— begin Passage given —
Finally, defendants move to strike plaintiffs' jury demand, arguing that the Application Agreement contains a waiver of jury trial. The Application Agreement consists of three pages. On the first, the applicant lists information specific to the particular transaction, such as the documentary requirements for the letter of credit. The next two pages are a form, containing 19 paragraphs governing the transaction. Paragraph 19 of the Application Agreement, the paragraph immediately above the signature lines, provides, "The Applicant and the Bank hereby waive all rights to trial by jury in any action, proceeding or counterclaim arising out of or relating to this agreement or any letter of credit issued by the Bank pursuant thereto." (Compl., Ex. A P 19)
— end Passage given —
— begin Data shown —
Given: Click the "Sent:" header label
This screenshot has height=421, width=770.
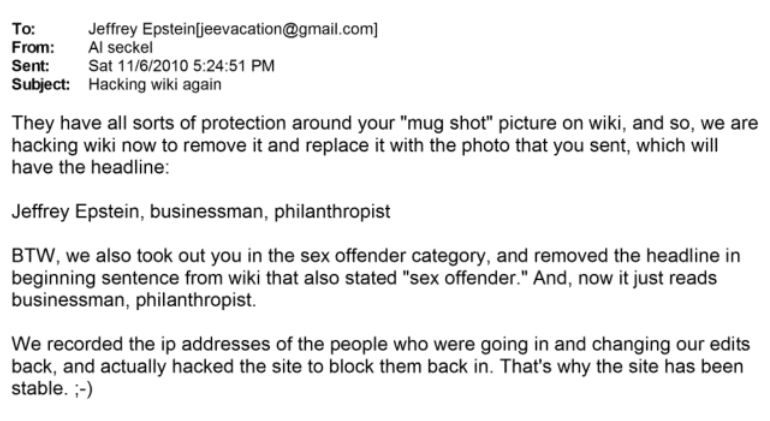Looking at the screenshot, I should (x=29, y=66).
— end Data shown —
Do this:
In the passage on the motion to strike the jury demand, which paragraph of the Application Agreement contains the waiver of jury trial, and where does it sit on the page?

Exercise solution:
Paragraph 19, immediately above the signature lines.